New guy here..........have this growing here and there...and more heavily on a 4x8 area
and grows twice as much/fast as other grass

what grass type is it (If it is a grass) ?

single piece in middle ...more yellowish-green with wider blade /and what type of grass is around it


4x8 area more congested/concentrated


----------



## floppygrass (7 mo ago)

Tough to say from the photos, but going by the color it's probably nutsedge. You can look up the characteristics and see if they match up, but the blades have a "spine" running up them (which it looks like yours have) and they're arranged in a triangular fashion.


----------



## Scagfreedom48z+ (Oct 6, 2018)

Looks like Nutsedge.

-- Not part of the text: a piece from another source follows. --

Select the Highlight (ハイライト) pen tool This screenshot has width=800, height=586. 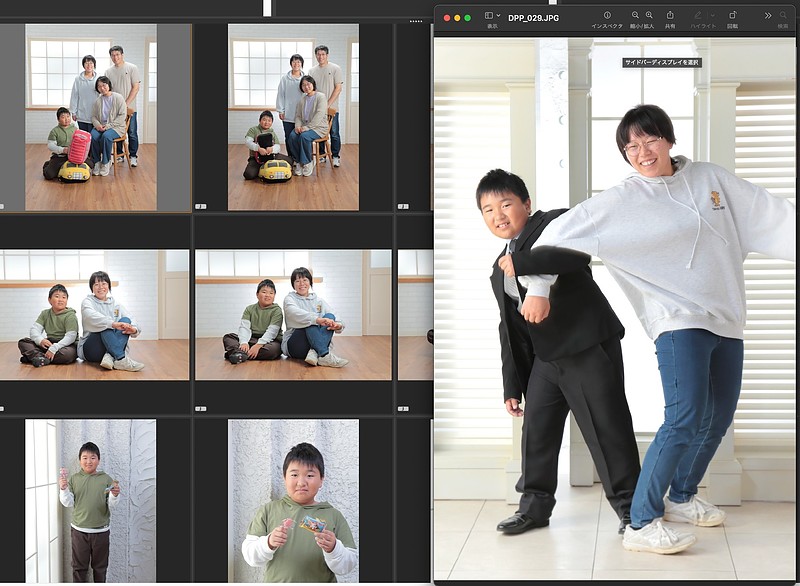[697, 16]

Is it growing longer than your regular turf?


----------



## rex362 (6 mo ago)

Ty


----------



## thecutter64 (Oct 5, 2021)

NUTSEDGE


----------



## rex362 (6 mo ago)

thanks guys..and yes growing much taller than rest of grass

sedge hammer this week :mrgreen:


----------



## Spammage (Apr 30, 2017)

I do not believe this is nutsedge based on the pictures posted. That said, Sedgehammer may still kill whatever it is.


----------



## jha4aamu (Oct 16, 2017)

I agree. Doesnt look like nutsedge. The blades appear too wide in the photo


----------